Prep 5 mins
Cook 20 mins
A super easy weeknight meal that tastes like fattening comfort food, but is actually quite healthy. Also very adaptable.
- 16 ounces spaghetti
- 24 ounces marinara sauce
- 12 1⁄2 ounces firm silken tofu
- 2 ounces soymilk
- 2 tablespoons nutritional yeast
- 2 ounces red wine vinegar or 2 ounces vodka
- salt and pepper
- Prepare spaghetti according to package directions.
- Meanwhile, heat marinara sauce in a saucepan over low to low-medium heat.
- Blend tofu, soy milk, and nutritional yeast in blender or food processor until smooth. You may also add about a tablespoon of olive oil or additional soy milk, until the consistency is like thick alfredo sauce.
- Add tofu mixture to the saucepan with the marinara sauce. Stir in vinegar or vodka. Add salt and pepper and any other seasonings you like, to taste. Continue to simmer over low heat until pasta is ready.
- Toss with drained pasta and enjoy!
- Serving suggestions: add sauteed veggies or your favorite meat subsitutes; top with freshly ground black pepper, nutritional yeast, or your favorite vegan cheese.
We all loved it. I didn't even tell my non-veg husband and kids that it was made with tofu because they would have been suspicious. The taste is like a creamy pink sauce but lighter. I used 1 lb. of silken lite tofu and added a bit more vinegar that called for. Served it over ziti with a nice big salad. Thanks Prose. This is sure to become a staple!!

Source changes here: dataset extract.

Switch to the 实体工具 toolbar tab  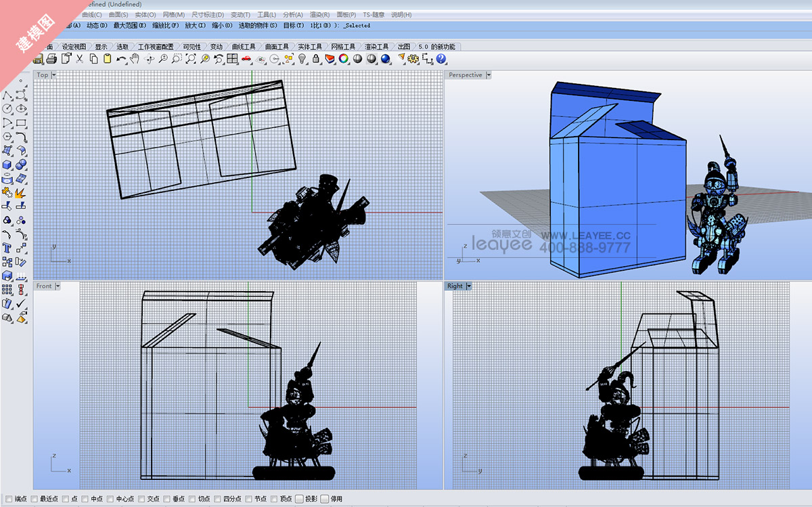(310, 47)
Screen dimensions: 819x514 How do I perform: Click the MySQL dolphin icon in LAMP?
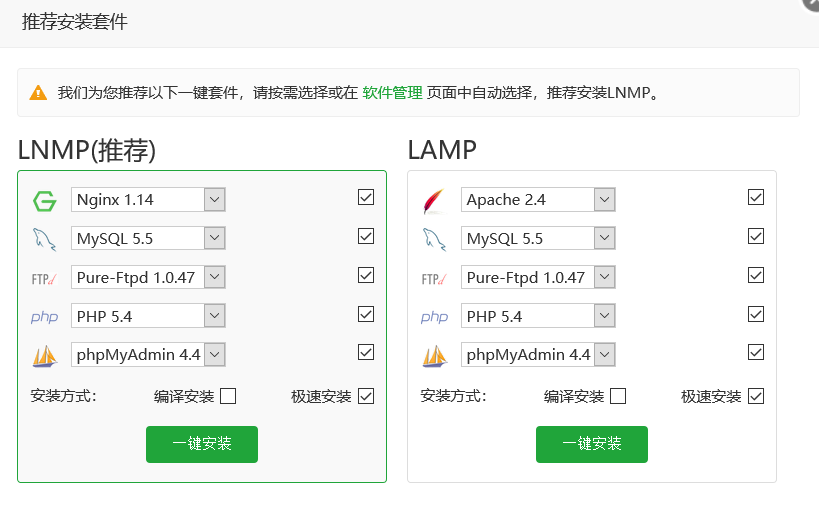(x=434, y=238)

Maybe not outstanding, IMO, but definitely quite tasty and satisfying. Good way to work a little more protein into your pasta! And my little brother liked it, which is always a plus. Thanks!

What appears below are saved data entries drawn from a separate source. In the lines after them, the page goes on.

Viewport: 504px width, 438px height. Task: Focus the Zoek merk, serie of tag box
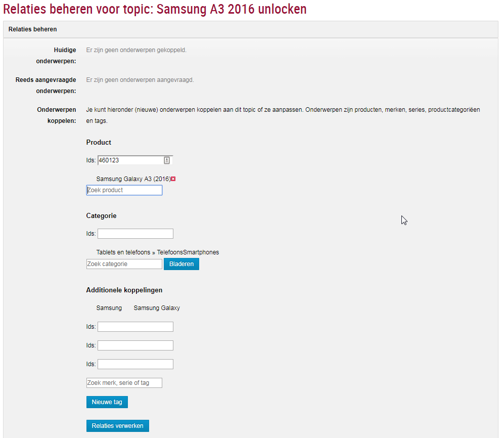tap(124, 383)
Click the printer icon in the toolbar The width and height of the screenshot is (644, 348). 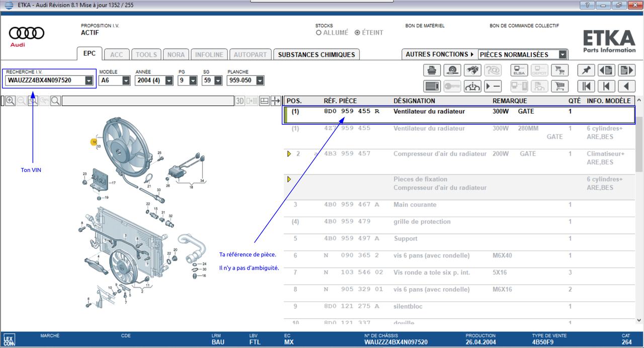point(432,70)
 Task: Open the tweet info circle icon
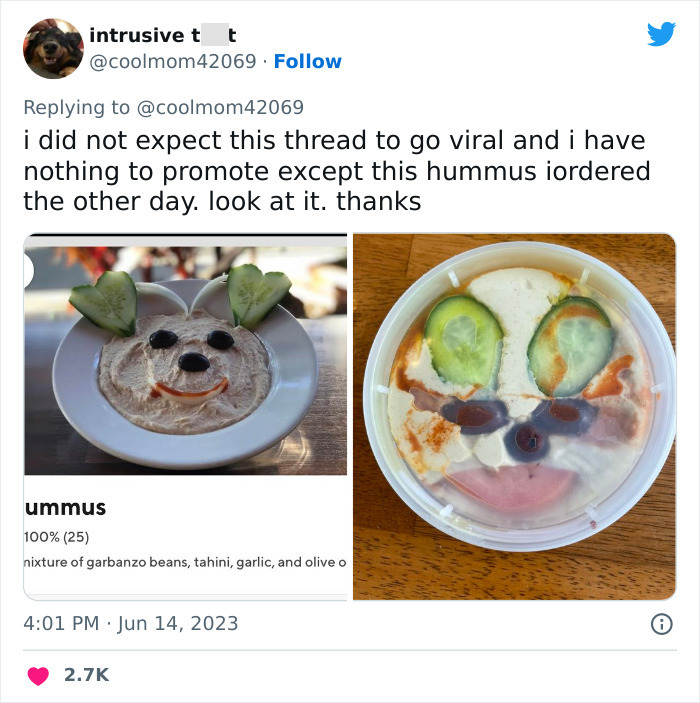[x=660, y=623]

Surprisingly good! I tried it because it was so easy and nutritious, but was surprised at how tasty it was. Used low-fat tofu and a Classico marinara in the jar. My immersion blender worked perfectly for blending the tofu mixture. I used the vodka, and penne instead of spaghetti = Penne with Vodka Sauce. Thank you for sharing, Prose!